A Lei Anticrime insculpiu previsão no Código Penal segundo a qual, se o crime de roubo for praticado mediante emprego de arma de fogo de uso restrito ou proibido, aplica-se em dobro a pena prevista no caput do art. 157. O referido dispositivo tem sido considerado como nova causa de aumento de pena do delito.

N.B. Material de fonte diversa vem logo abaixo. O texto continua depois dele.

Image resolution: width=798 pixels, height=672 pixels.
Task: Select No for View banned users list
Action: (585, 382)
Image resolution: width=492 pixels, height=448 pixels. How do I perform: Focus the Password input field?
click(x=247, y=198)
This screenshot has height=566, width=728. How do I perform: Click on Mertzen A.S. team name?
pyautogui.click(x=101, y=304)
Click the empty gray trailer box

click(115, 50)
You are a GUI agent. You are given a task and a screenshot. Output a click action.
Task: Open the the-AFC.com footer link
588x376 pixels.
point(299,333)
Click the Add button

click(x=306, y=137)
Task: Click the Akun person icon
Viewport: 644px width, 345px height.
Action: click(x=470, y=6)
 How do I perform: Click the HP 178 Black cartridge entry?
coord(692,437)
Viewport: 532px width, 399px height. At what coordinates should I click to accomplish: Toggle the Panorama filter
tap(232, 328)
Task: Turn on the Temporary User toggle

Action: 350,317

Contudo, cuida-se de nova qualificadora, consideração que traz consequências práticas fundamentais à pena final a ser estabelecida ao condenado.

 

Com a Lei Anticrime (Lei 13.964/2019), criou-se um § 2º-B ao art. 157 do Código Penal, que estabelece: “se a violência ou grave ameaça é exercida com emprego de arma de fogo de uso restrito ou proibido, aplica-se em dobro a pena prevista no caput deste artigo”.

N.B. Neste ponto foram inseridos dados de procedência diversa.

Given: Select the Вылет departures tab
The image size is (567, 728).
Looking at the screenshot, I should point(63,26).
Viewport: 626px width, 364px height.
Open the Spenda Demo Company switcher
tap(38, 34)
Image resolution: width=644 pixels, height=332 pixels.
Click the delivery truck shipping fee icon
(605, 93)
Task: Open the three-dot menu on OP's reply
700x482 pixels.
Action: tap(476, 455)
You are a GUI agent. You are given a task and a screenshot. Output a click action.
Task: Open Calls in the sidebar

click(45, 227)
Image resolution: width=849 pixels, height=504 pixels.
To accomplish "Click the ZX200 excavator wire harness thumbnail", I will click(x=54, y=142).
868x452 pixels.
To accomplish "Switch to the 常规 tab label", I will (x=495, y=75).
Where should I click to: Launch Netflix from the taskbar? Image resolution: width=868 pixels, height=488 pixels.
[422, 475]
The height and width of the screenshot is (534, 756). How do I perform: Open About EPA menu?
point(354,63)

A má técnica legislativa vem levando a erro parcela significativa da doutrina a respeito do tema[i]. Neste caso, apesar da redação legal a princípio ser característica de causa de aumento, também chamada majorante, uma vez que se refere a um percentual de aumento punitivo, perceba-se que, em realidade, se cuida de uma qualificadora.

Isso porque uma qualificadora, que consiste em um subtipo penal mais gravoso, possui sanção própria, com margens mínima e máxima mais recrudescidas que a da figura fundamental (como a do homicídio qualificado, art. 121, § 2º, do Código Penal, que possui pena de 12 a 30 anos, mais significativa que a do homicídio simples).

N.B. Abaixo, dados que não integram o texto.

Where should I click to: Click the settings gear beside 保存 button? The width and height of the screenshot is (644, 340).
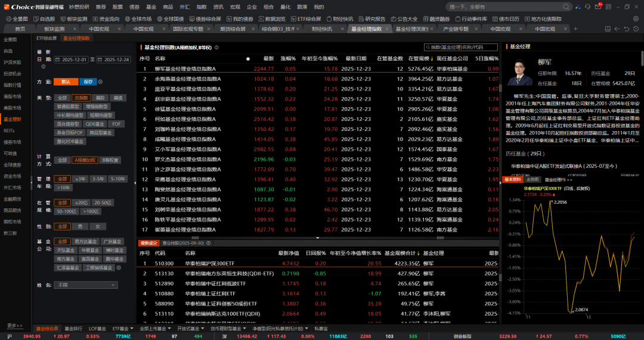[100, 82]

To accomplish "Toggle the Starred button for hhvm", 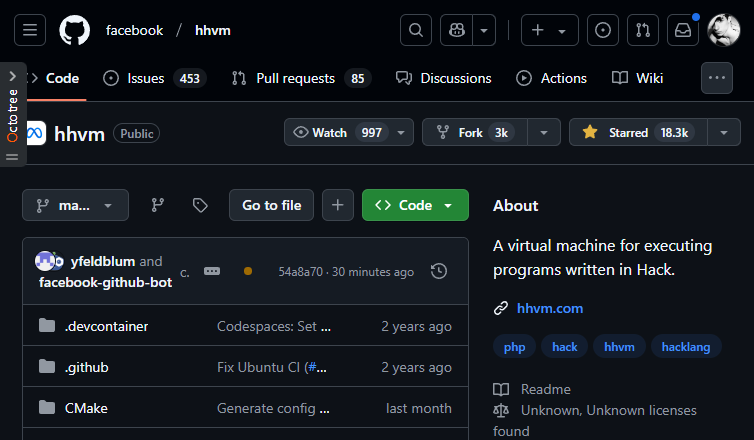I will [x=637, y=132].
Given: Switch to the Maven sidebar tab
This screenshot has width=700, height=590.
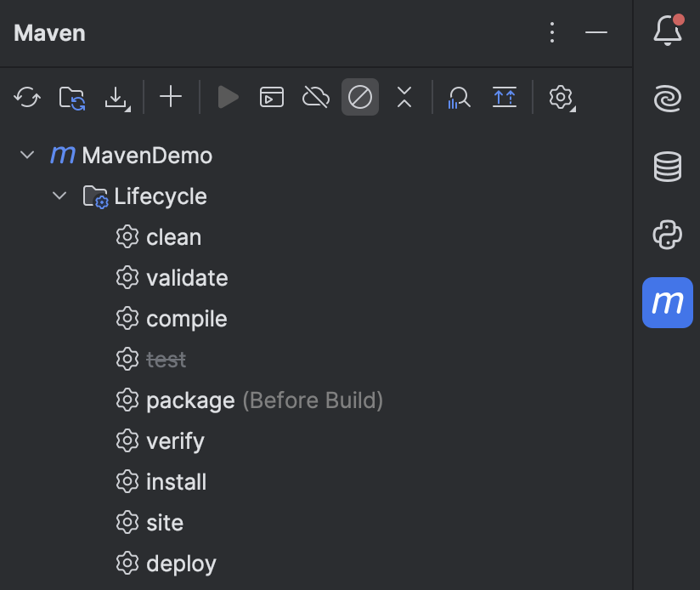Looking at the screenshot, I should coord(668,303).
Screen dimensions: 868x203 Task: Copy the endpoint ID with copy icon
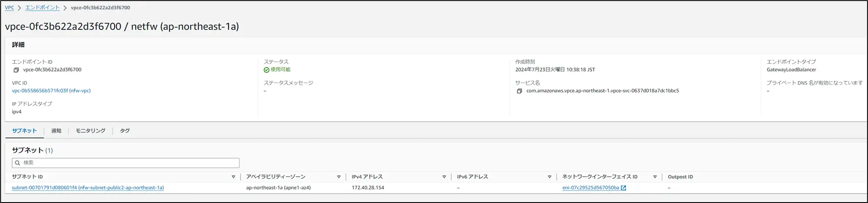pos(16,70)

Uma causa de aumento de pena, por sua vez, consiste em uma circunstância à qual se atribui patamares de majoração incidentes na última fase do sistema trifásico de aplicação de pena (após as etapas de cálculo referentes, em primeiro lugar, às circunstâncias judiciais[ii] e, em seguida, legais)[iii]. Dessa forma, em geral, majorantes possuem consequências punitivas mais severas que qualificadoras, pois podem levar a sanção a patamares superiores ao máximo cominado em abstrato. Exemplo de causa de aumento de pena encontra-se no art. 121, § 6º, que aumenta a pena do homicídio de 1/3 até a metade se o crime for praticado por milícia privada, sob o pretexto de prestação de serviço de segurança, ou por grupo de extermínio.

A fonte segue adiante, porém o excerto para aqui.